Computer security can be comprised by devices, such as keyboards, monitors or printers (thanks to electromagnetic or acoustic emanation for example) or by components of the computer, such as the memory, the network card or the processor (thanks to time or temperature analysis for example).
The monitor is the main device used to access data on a computer. It has been shown that monitors radiate or reflect data on their environment, potentially giving attackers access to information displayed on the monitor.
Video display units radiate:
Known as compromising emanations or TEMPEST radiation, a code word for a U.S. government programme aimed at attacking the problem, the electromagnetic broadcast of data has been a significant concern in sensitive computer applications. Eavesdroppers can reconstruct video screen content from radio frequency emanations. Each (radiated) harmonic of the video signal shows a remarkable resemblance to a broadcast TV signal. It is therefore possible to reconstruct the picture displayed on the video display unit from the radiated emission by means of a normal television receiver. If no preventive measures are taken, eavesdropping on a video display unit is possible at distances up to several hundreds of meters, using only a normal black-and-white TV receiver, a directional antenna and an antenna amplifier. It is even possible to pick up information from some types of video display units at a distance of over 1 kilometer. If more sophisticated receiving and decoding equipment is used, the maximum distance can be much greater.
What is displayed by the monitor is reflected on the environment. The time-varying diffuse reflections of the light emitted by a CRT monitor can be exploited to recover the original monitor image. This is an eavesdropping technique for spying at a distance on data that is displayed on an arbitrary computer screen, including the currently prevalent LCD monitors.
The technique exploits reflections of the screen’s optical emanations in various objects that one commonly finds in close proximity to the screen and uses those reflections to recover the original screen content. Such objects include eyeglasses, tea pots, spoons, plastic bottles, and even the eye of the user.
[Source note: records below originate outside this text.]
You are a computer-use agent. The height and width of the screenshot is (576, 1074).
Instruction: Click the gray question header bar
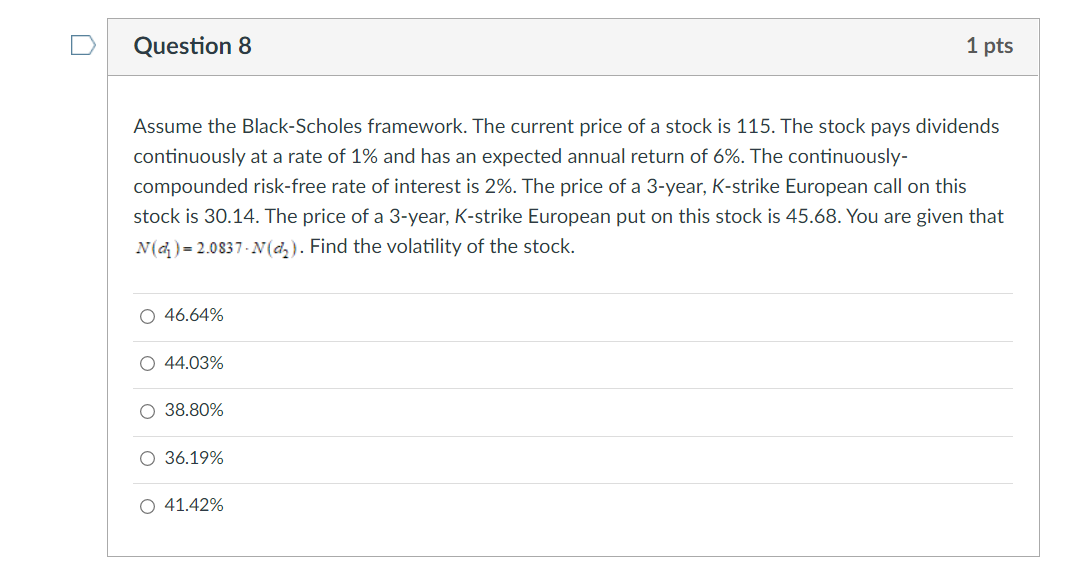click(573, 45)
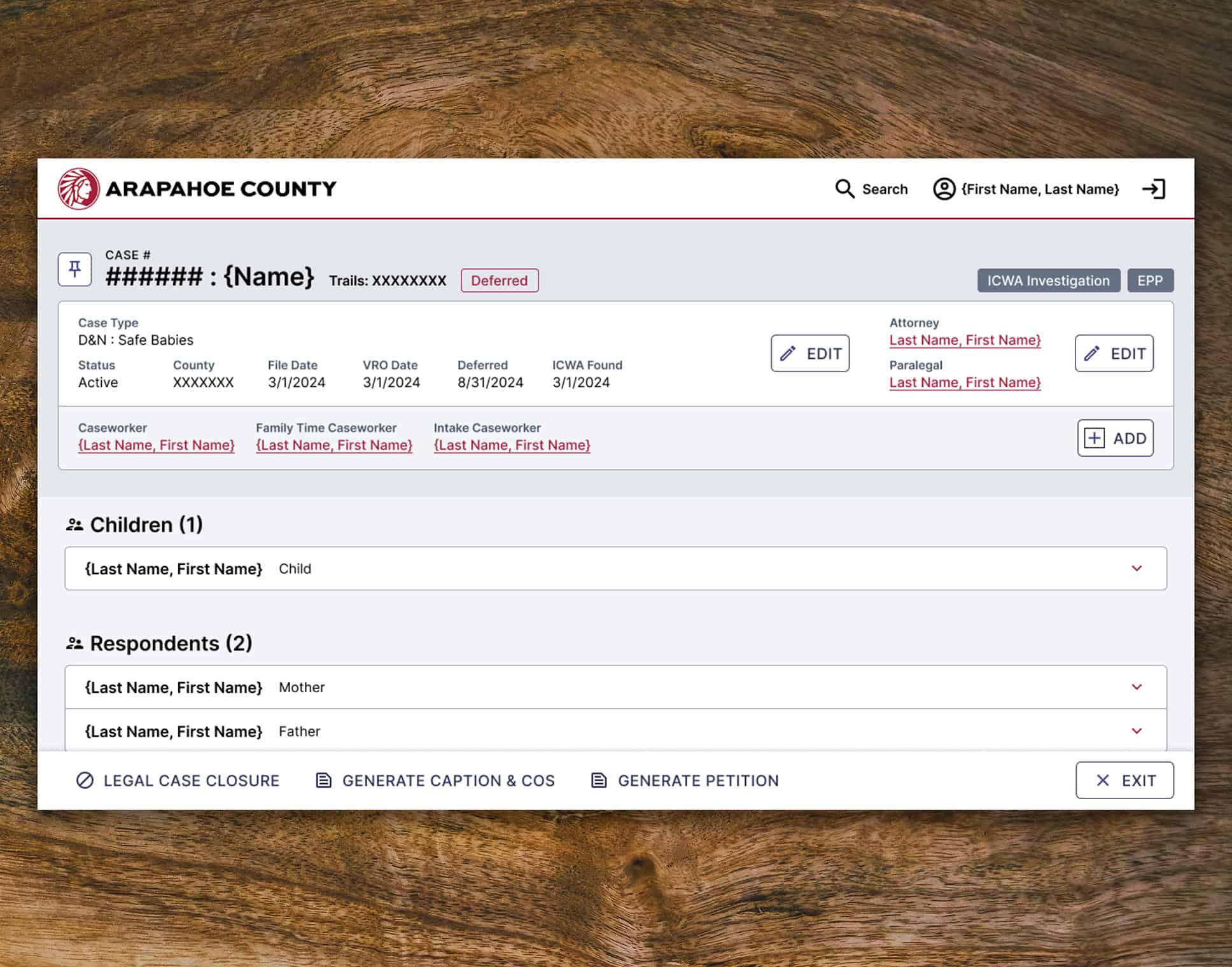The image size is (1232, 967).
Task: Open the Intake Caseworker name link
Action: click(x=512, y=445)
This attack can be successfully mounted to spy on even small fonts using inexpensive, off-the-shelf equipment (less than 1500 dollars) from a distance of up to 10 meters. Relying on more expensive equipment allowed to conduct this attack from over 30 meters away, demonstrating that similar attacks are feasible from the other side of the street or from a close-by building.
Many objects that may be found at a usual workplace can be exploited to retrieve information on a computer’s display by an outsider. Particularly good results were obtained from reflections in a user’s eyeglasses or a tea pot located on the desk next to the screen. Reflections that stem from the eye of the user also provide good results. However, eyes are harder to spy on at a distance because they are fast-moving objects and require high exposure times. Using more expensive equipment with lower exposure times helps to remedy this problem.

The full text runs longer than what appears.